- Text under study -
* * *

Indeed, war and warriors have become the most endearing models of national greatness, mimicking President Bush’s declaration one month after 9/11 that «[E]very American is a soldier»[5]. Rejecting any form of internationalism at odds with its own global interests, legitimized as a never-ending war on terrorism, the United States has refashioned a notion of sovereignty defined through a biopolitics in which «daily life and the functioning of power has been permeated with the threat and violence of warfare»[6]. Human beings are no longer protected by domestic and international law, and state violence becomes the defining feature of the imperial rogue state. As an instrument of unchecked biopower, law and violence become indistinguishable, and sovereignty is reduced to waging a war on terrorism that mimics the very terror it claims to be fighting. Within this notion of sovereignty, state violence is organized around the mutually determining forces of security and terrorism, which increasingly «form a single deadly system, in which they justify and legitimate each others’ actions»[7].

* * *

- Recorded data -
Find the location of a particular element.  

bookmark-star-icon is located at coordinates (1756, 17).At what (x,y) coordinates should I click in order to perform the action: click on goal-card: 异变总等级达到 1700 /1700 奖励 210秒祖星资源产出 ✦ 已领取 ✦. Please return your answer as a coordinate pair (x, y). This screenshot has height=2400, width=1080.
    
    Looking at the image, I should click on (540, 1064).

* * *

- What you will do -
#1 Answer these about the passage on war and American sovereignty:
(a) What did President Bush declare one month after 9/11?
(b) What becomes the defining feature of the imperial rogue state?
(c) Around which two forces is state violence organized?
#2 List every quotation that the passage on war and American sovereignty sets off in quotation marks.
#3 Extend the passage on war and American sovereignty, picking up after its final sentence.

- Responses for each task -
#1
(a) "[E]very American is a soldier."
(b) State violence.
(c) Security and terrorism.

#2
- "[E]very American is a soldier"
- "daily life and the functioning of power has been permeated with the threat and violence of warfare"
- "form a single deadly system, in which they justify and legitimate each others' actions"

#3
Unchecked power at the top of the political hierarchy has been increasingly matched by an aggressive attack on dissent throughout the body politic and fuels both a war abroad and a war at home. In the United States, a shameful attack has been waged against poor young people, Muslims, Arabs, and people of color who are even now being either warehoused in substandard schools, harassed, or incarcerated at alarming rates. But these are not the only targets. Universities were accused of being soft on terrorism and un-American in their critiques of the Bush administration; homophobia became the poster-ideology of the Republican Party; and a full-fledged assault on women’s reproductive rights was championed by Bush’s evangelical supporters – most evident in Bush’s Supreme Court appointments. While the legal rights and support services of people of color, the poor, youth, the middle class, the elderly, gays, and women were attacked, the former Bush administration supported a campaign to collapse the boundaries between the church and state to the extent that even “New York Times” op-ed columnist Frank Rich and reformed conservative Kevin Philips believe that the United States was on the verge of becoming a fundamentalist theocracy[8]. Violence, fear, and death have become the principal elements shaping the biopolitics of the new authoritarianism that emerged in the United States and continues to extend its reach into broader global spheres, from Iraq to a vast array of military outposts and prisons around the world. The sources of this threat are multiple.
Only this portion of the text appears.